Ford (NYSE: F) just wrapped Q4 2025 with a headline-grabbing $11.10 billion GAAP net loss driven by $15.50 billion in special charges, while Winnebago (NYSE: WGO) reported a Q1 FY2026 earnings surprise that flipped it from a $0.03 adjusted loss a year ago to $0.38 adjusted EPS. Two American vehicle makers, two very different recovery stories.
Ford’s Write-Down Obscures a Real Business Turning
Strip away the noise and Ford’s quarter looks more interesting than the headline loss suggests. The $10.70 billion Model e asset impairment is a painful but deliberate reckoning with an EV strategy that wasn’t working. What remains is a commercial vehicle franchise that is genuinely strong.
Ford Pro generated $14.9 billion in Q4 revenue and paid software subscriptions grew 30% in 2025. Super Duty had its best year since 2004, up 10%. The F-150 and Maverick are the two best-selling hybrid pickup trucks in the U.S. That is not a company in free fall — it is a company paying tuition on a bad EV bet while its core business quietly strengthens.
CEO Jim Farley framed it directly: “We made difficult but critical strategic decisions that set us up for a stronger future.” The 2026 guidance backs that up, with adjusted EBIT of $8.0 billion to $10.0 billion targeted and Ford Pro alone expected to contribute $6.5 billion to $7.5 billion.
Winnebago Is Doing More With Less Volume
Winnebago’s quarter demonstrates operational discipline. The Motorhome segment delivered $308.5 million in revenue, up 13.5%, despite unit deliveries falling 8.3%. Fewer units, more dollars — the Newmar premium mix strategy working as intended.
CEO Michael Happe put it plainly: “These results were driven primarily by new products, select pricing actions, production discipline, strong cost management, and the benefit of a product portfolio that is increasingly aligned to where consumers are spending.”
Operating income swung to $13.8 million, up over 1,600% year over year. Winnebago raised full-year guidance to $2.80 billion to $3.00 billion in revenue with adjusted EPS of $2.10 to $2.80.
Metric
Ford (Q4 2025)
Winnebago (Q1 FY2026)
Revenue
$45.90B
$702.7M
Core Growth Engine
Ford Pro commercial + hybrids
Premium Newmar motorhomes
Key Drag
Model e EV losses
Class B unit volume decline
Forward PE
8x
15x
The Next Test Is Consumer Confidence and Tariffs
Consumer sentiment sat at 56.4 in January 2026, still below the recessionary threshold of 60. Both companies sell discretionary big-ticket items into that headwind. Ford faces ongoing tariff exposure absorbed over several quarters. Winnebago flagged tariff structures as a live risk to its outlook.

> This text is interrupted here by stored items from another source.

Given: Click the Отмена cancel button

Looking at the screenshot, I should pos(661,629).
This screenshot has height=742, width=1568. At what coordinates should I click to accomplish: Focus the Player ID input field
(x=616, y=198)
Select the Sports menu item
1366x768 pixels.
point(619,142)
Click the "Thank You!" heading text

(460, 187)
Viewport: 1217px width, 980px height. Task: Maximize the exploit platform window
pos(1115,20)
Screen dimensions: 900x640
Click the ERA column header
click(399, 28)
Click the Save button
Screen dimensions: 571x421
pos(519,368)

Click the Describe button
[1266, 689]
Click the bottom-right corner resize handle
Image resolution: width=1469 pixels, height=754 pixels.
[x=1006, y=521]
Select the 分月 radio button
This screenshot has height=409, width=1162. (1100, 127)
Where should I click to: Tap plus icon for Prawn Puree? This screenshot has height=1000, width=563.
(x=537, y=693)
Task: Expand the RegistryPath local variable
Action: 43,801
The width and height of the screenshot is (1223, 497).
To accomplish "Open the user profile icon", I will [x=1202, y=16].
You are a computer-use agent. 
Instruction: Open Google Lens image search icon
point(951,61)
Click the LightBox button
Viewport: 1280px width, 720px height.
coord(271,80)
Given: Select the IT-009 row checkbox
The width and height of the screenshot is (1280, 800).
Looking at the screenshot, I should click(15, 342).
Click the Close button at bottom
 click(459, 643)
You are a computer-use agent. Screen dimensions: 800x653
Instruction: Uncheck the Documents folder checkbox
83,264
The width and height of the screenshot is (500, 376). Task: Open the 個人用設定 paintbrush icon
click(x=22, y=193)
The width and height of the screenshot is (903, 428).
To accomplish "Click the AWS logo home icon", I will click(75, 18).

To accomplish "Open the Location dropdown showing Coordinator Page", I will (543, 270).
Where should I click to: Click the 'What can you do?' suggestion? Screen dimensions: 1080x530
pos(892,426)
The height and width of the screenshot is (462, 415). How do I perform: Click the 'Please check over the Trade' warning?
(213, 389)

The key question for Ford is whether Pro’s software subscription momentum can keep accelerating — that is where the real margin story lives long term. For Winnebago, it is whether Newmar’s premium pull can offset softness in the broader RV market if consumer spending tightens.
Why Winnebago’s Turnaround Is More Legible Right Now
Ford’s story requires trusting that a $187 billion revenue machine can execute a multi-year margin recovery while absorbing ongoing EV losses of $4.0 billion to $4.5 billion projected for 2026. The forward PE of around 8x reflects that skepticism. Analysts have a consensus target of $14.14 with mostly hold ratings.
Winnebago’s premium mix strategy is already producing measurable results, and its analyst consensus target of analyst target of $49.33 compares to a current price of $35.25. If macro conditions deteriorate further, both companies carry exposure — Ford through ongoing EV losses and tariff headwinds, Winnebago through potential softness in discretionary RV spending.